Le  deuxième alinéa de l’article L. 452-4 du code de la sécurité sociale est ainsi rédigé :

 

« L’employeur doit s’assurer contre les conséquences financières de sa propre faute inexcusable ou de la faute de ceux qu’il s’est substitués dans la direction de l’entreprise ou de l’établissement. »

 

Article 2

 

L’article L452-3 du code de la sécurité sociale est ainsi rédigé :

 

« Indépendamment de la majoration de rente qu'elle reçoit en vertu de l'article précédent, si l'accident est dû à la faute inexcusable de l'employeur ou de l'un de ses préposés, la victime ou ses ayants droit conserve contre l'auteur de l'accident le droit de demander la réparation intégrale de l'ensemble des préjudices causés devant la juridiction de sécurité sociale, conformément aux règles du droit commun.

 

La réparation de ces préjudices est versée directement aux bénéficiaires par la caisse qui en récupère le montant auprès de l'employeur ».

 

Article 3

 

Il est ajouté un dernier alinéa à l'article L443-1 du code de la sécurité sociale ainsi rédigé :

 

« La rechute d'un accident du travail ouvre le délai de l’action en reconnaissance de la faute inexcusable de l’employeur en l’absence d’une procédure de même nature contre l’accident initial ». 

 

 

Article 4

 

L'article L433-2 du code de la sécurité sociale est rédigé comme suit:

 

« L'indemnité journalière est égale au dernier salaire journalier de la victime avant la date de l'accident ou de la maladie professionnelle.
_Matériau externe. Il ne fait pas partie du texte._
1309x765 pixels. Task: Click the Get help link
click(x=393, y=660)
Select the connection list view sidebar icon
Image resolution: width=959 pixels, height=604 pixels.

Nul ne peut, quel qu'en soit la cause, bénéficier d'une indemnité journalière d'un montant inférieur.

 

En cas d'augmentation générale des salaires postérieurement à l'accident, il est procédé à une révision de l'indemnité journalière correspondant à la revalorisation accordée aux salariés de même catégorie ».

 

 

Article 5

Au deuxième alinéa de l’article L434-2 du code de la sécurité sociale, les mots : « réduit ou » sont supprimés.

 

Article 6

 

Au deuxième alinéa de l’article L. 434-1 du code de la sécurité sociale :

 

1.    Après les mots « taux d’incapacité de la victime » il est inséré les mots suivants : « de l’incidence professionnelle »

 

2.    Les mots « tout en restant inferieur à un pourcentage déterminé » sont supprimés.

 

 

Article 7

 

A la fin l’avant-dernier alinéa de l’article L. 461-1 du code de la sécurité sociale, ajouter les mots :

 

« Dans les mêmes conditions et sans exigence d’un taux d’incapacité minimum peut être reconnue d’origine professionnelle une maladie psychique caractérisée lorsqu’il est établie qu’elle est essentiellement et directement causée par le travail habituel de la victime ».

 

Article 8

 

Les charges qui pourraient résulter pour les organismes de sécurité sociale de l’application de la présente loi sont compensées à due concurrence par la majoration des droits visés aux articles 575 et 575 A du code général des impôts.